─── Extracted material
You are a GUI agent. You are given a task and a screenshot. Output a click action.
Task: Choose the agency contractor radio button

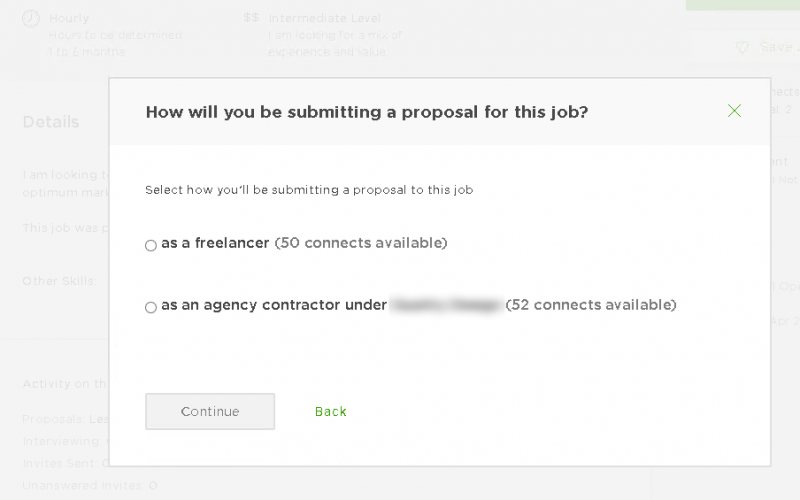(x=151, y=307)
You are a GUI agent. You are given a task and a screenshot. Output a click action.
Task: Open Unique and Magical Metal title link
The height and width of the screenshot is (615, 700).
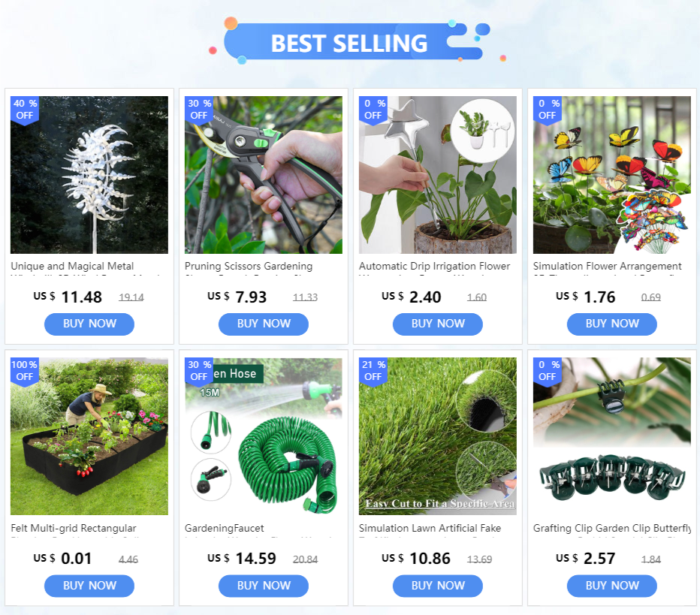(x=72, y=267)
──────
Exercise objective:
Write out the material exactly, excluding pictures.

Exercise output:
You are a GUI agent. You are given a task and a screenshot. Output a click action.
Task: Choose the agency contractor radio button

(x=151, y=307)
You are a GUI agent. You are given a task and a screenshot. Output a click action.
Task: Open Unique and Magical Metal title link
The height and width of the screenshot is (615, 700).
(x=72, y=267)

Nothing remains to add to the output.